A LAMENTATION FOR OUR TIME
What shall I do with my orange ribbon?
It adorned the corners of my car,
waved defiantly in the wind throughout Jerusalem,
and now it is useless.
It served faithfully,
but the people did not rally to its side.
What will become of my orange ribbon?
What it tried so valiantly to prevent
has taken place.
I cannot simply throw it away-
the ribbon represents hope against impossible odds,
faith against overwhelming force.
Shall I retain it on my car,
in an act that defies the reality that has set in?
It is faded now, my lovely orange ribbon,
once bright with hope and anticipation.
Shall I tack it onto the wall of my room,
a souvenir of a time when one still hoped
that bright little ribbons could change the course of events?
What shall I do with my sign that proclaims with certainty,
Yehudi lo megaresh Yehudi
“A Jew does not drive out a Jew.”
The unthinkable has taken place.
Jew has evicted Jew.
It took only six days.
In six days the world of the settlers was un-created
by those who sent them there in the first place.
Un-created by Jews evicting Jews.
What will become of my sign?
Perhaps I should delete the lo, the “not,”
so that it will now read,
in a sad lament ,
“A Jew drives out a Jew.”
Perhaps I should put a question mark
at the end of the sign,
so that it becomes a shocked and astonished question :
“A Jew drives out a Jew?”
Or perhaps I should let it remain as it is,
reminding one and all
that despite all the facts on the ground,
despite the terrible reality,
the immutable principle remains intact:
A Jew does not –
should not ,
will not –
drive out a Jew.
What shall I do with my trust, says the settler.
I trusted in the promises
of those who sent me to the desert,
who promised to stand by me forever,
who encouraged me to give up the comforts of city life
to build on the sand dunes
and to plant flowers there.
The promises blew away with the desert wind .

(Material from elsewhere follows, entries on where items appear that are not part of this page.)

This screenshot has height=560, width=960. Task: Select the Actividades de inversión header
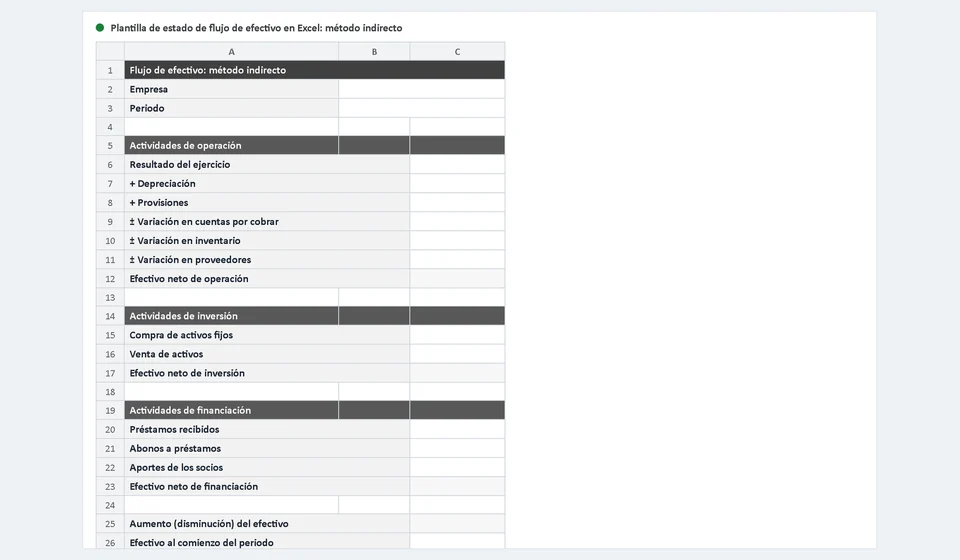pyautogui.click(x=315, y=316)
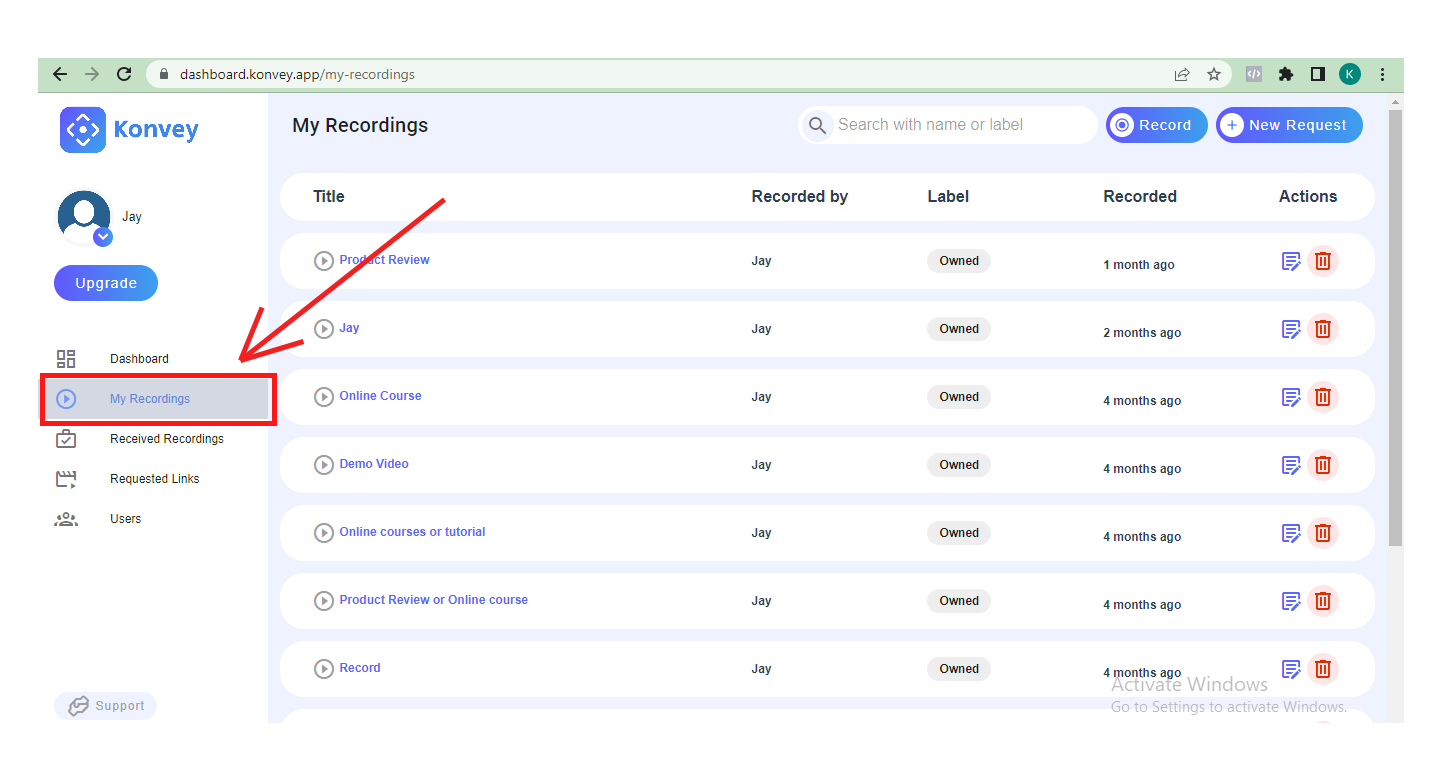Open Chrome's three-dot menu
The width and height of the screenshot is (1442, 781).
1383,74
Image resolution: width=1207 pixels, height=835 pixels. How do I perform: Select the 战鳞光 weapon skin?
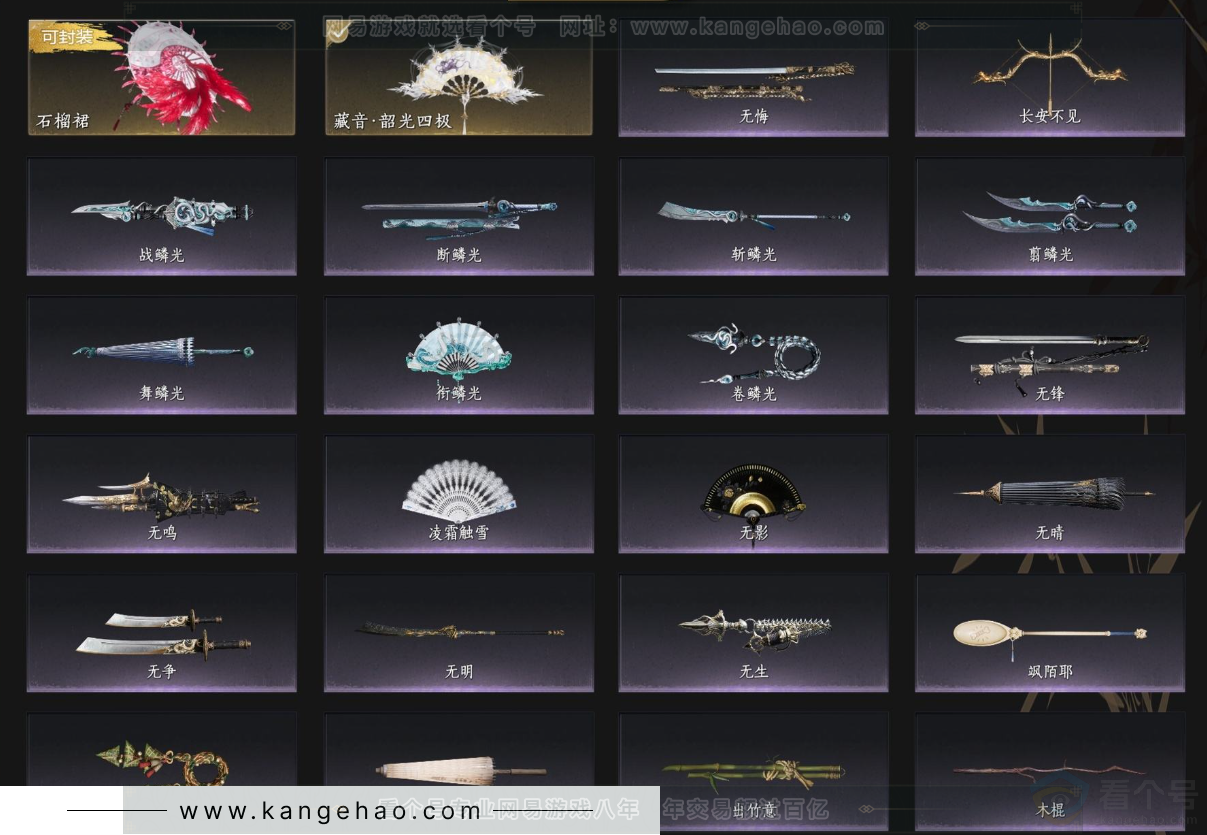click(161, 215)
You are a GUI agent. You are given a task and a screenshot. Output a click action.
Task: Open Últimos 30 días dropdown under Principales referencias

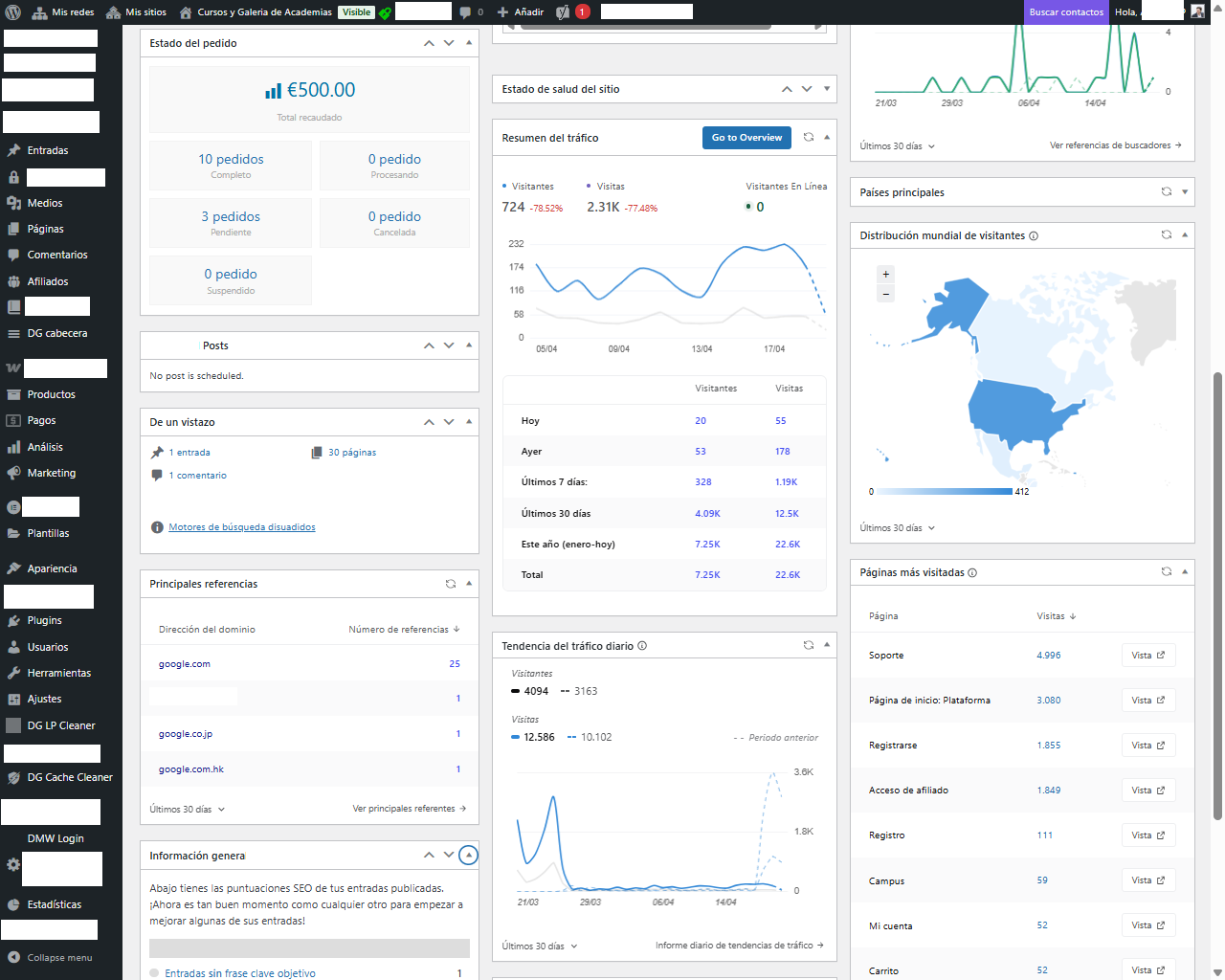(x=188, y=810)
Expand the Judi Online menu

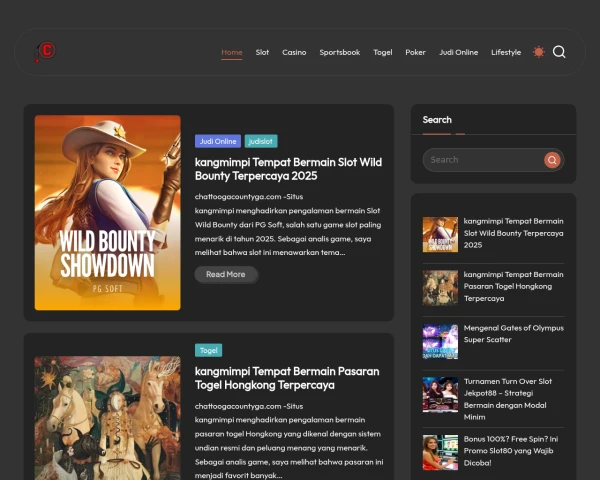(x=458, y=52)
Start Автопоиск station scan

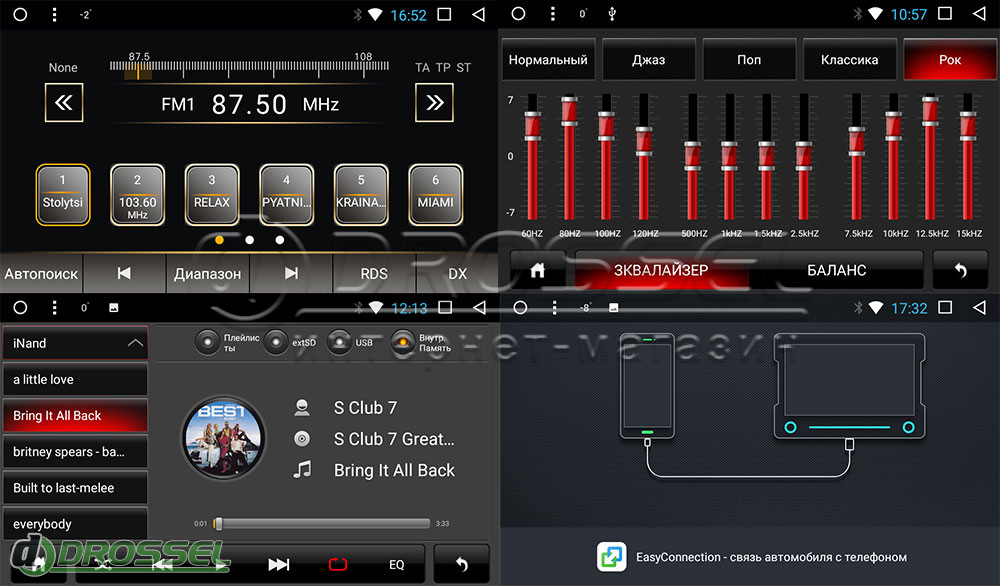point(41,273)
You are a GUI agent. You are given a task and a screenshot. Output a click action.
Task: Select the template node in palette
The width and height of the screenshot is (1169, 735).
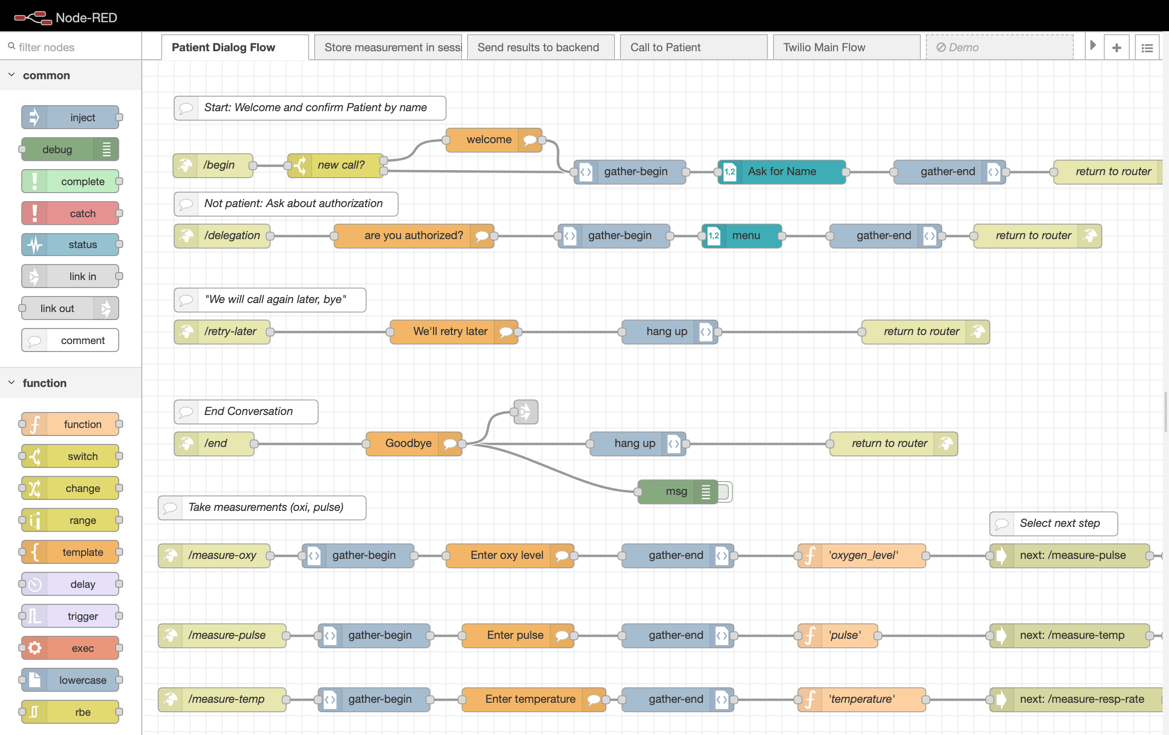tap(70, 552)
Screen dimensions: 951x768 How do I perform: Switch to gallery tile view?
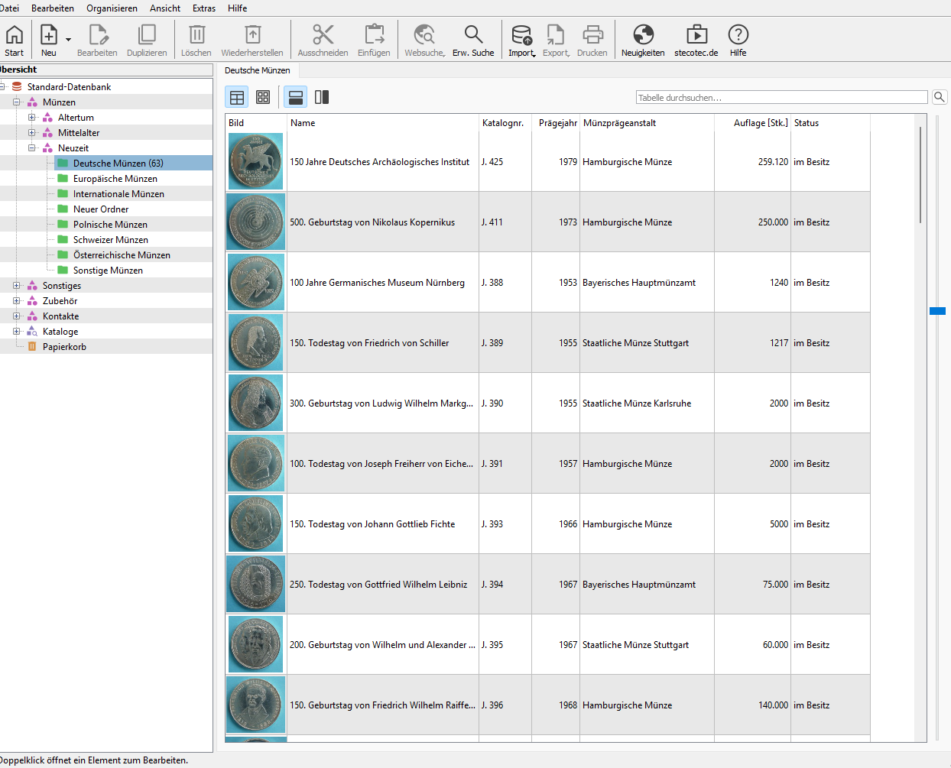(x=263, y=97)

I trusted in the people of the land ,
for I was in the front lines ,
defending them and building for them
and providing a buffer for them
against those who would destroy us all.
But the people of the land grew fat and prosperous,
and when I turned to them for help,
they averted their eyes and turned away .
What shall I do with my trust
that somehow the expulsions,
at the last moment,
would not take place?
That somehow the synagogues would not be destroyed.,
the cemeteries not uprooted,
the schools not shut down.
That somehow the family homes
and the fertile farms
would not be destroyed,
and that somehow the children would be able
to grow up in their own homes?
I trusted in myself to withstand the desert heat by day
and the desert cold by night,
and the enemy and his bombs and his soldiers –
but how could I withstand
the cages and the trucks and the soldiers of my own people,
those who sent me here in the first place ?
What shall become of my trust?
The sand dunes will return to sand,
the desert wind will bury my flowers.
And my trust –
misplaced , misdirected, misused –
what shall I now do with it?
I had forgotten that King David had warned
about trusting in princes and in men who are made of dust
and return to dust.
I will gather in my trust
and toss it heavenward,
for only in Him can there be trust.
I toss upward also
the keys to the synagogues,
He will preserve the keys
until the time comes to restore them to us.
And I will also toss heavenward
my faded orange ribbon,
and my hopeful little sign.
May He preserve them
Forever as a remembrance.
What shall I do with my trust?
I will place my trust in the safekeeping
of the One Above,
Whose mysterious commands
are beyond my understanding
and Whose hidden ways
are too wondrous for me
Let him take my trust and lovingly store it
in His divine repository,
next to the container that holds my tears.
He will surely remember that I tried
to preserve His holy land
as best as I could,
that I was able to withstand
the worst terror of my enemies,
but could not withstand
my fellow Jews.
A Jerusalem conversation: This morning I stopped by my fruit store, hoping to buy some oranges. “Sorry,”said the man, “we are all out of oranges. Out of season.” I was disappointed. But he continued with a smile, “Soon enough, though, they will be back, better than ever.”